Helen Roseveare was an elderly missionary to Congo, Africa when I was still very young. I remember her holding the audience of ten thousand university students spell-bound and then in tears at Urbana ’76. Her life story is a testimony to the grace of God portrayed in the 1989 movie, Mama Luka Comes Home.
She is often asked by young people what she suffered for Jesus. Her simple answer is, “During the Simba uprising in the Congo, I was raped twice. Government soldiers came to my bungalow, ransacked it, and then grabbed me. I was beaten and savagely kicked, losing my back teeth through the boot of a rebel soldier. They broke my glasses, so I could not see to protect myself from the next blow.
“Then one at a time, two army officers took me to my own bedroom and raped me. They dragged me out into a clearing, tied me to a tree, and stood around laughing. And while I was there, beaten and humiliated and violated, someone brought out the only existing hand-written manuscript of a book I had been writing about God’s work in the Congo over an eleven-year period. They put it on the ground in front of me and burned it.
“I asked myself, Was it worth it? Eleven years of my life poured out in selfless service for the African people and now this? The minute I expressed that, God’s Holy Spirit settled over that terrible scene and He began to speak to me.”
‘“My daughter, the question is not “Is it worth it?” The question is, “Am I worthy?” Am I, the Lord Jesus who gave His life for you, worthy for you to make this kind of sacrifice for Me.’ And God broke my heart,” Helen continues. “I looked up and I said, ‘Oh Lord Jesus, yes, it is worth it, for You are worthy!’” She concludes, “When you ask the right question, you’ll always know that He is absolutely worthy of anything you can give Him or do for Him!”

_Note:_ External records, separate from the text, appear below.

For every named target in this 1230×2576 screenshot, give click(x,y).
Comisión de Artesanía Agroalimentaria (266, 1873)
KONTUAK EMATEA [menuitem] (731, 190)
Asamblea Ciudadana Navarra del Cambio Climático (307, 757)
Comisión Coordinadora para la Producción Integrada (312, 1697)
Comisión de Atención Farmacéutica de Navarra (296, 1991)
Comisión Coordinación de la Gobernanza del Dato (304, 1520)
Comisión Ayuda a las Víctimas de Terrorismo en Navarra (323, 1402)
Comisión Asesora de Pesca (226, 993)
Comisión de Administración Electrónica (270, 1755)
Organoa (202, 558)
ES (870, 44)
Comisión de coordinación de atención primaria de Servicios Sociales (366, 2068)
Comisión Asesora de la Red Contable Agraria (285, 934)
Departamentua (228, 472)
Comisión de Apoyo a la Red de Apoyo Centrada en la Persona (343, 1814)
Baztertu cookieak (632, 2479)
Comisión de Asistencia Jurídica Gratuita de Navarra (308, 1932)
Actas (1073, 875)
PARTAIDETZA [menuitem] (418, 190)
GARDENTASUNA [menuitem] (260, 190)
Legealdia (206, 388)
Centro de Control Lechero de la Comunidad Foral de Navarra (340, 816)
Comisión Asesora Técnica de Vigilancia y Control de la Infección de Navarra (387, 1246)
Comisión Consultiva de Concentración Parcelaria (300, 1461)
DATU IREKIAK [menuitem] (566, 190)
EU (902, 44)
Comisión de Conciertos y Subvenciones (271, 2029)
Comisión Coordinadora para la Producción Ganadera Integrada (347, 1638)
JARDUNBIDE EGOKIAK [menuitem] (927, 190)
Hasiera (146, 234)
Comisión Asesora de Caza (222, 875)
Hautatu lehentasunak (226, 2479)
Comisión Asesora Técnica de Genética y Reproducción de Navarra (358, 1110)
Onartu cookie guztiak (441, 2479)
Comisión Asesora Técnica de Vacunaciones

Phil Callaway of SERVANT magazine once asked her, “Did you ever struggle to forgive those men?” “No,” she replied. “There was no sense of bitterness or even anger. I was overwhelmed by the sense that God was graciously using me in His purpose. All He asked of me was the loan of my body. The consequences were His. A year later when I returned to Congo and met the man who had humiliated me, I realized that I did carry some resentment and I wasn’t sure I had forgiven him. But God led me to accept from Him the forgiveness that only God can give, and He gave me His peace again.”
Helen returned to Congo after all the above and continued her life of service for Jesus among the African people.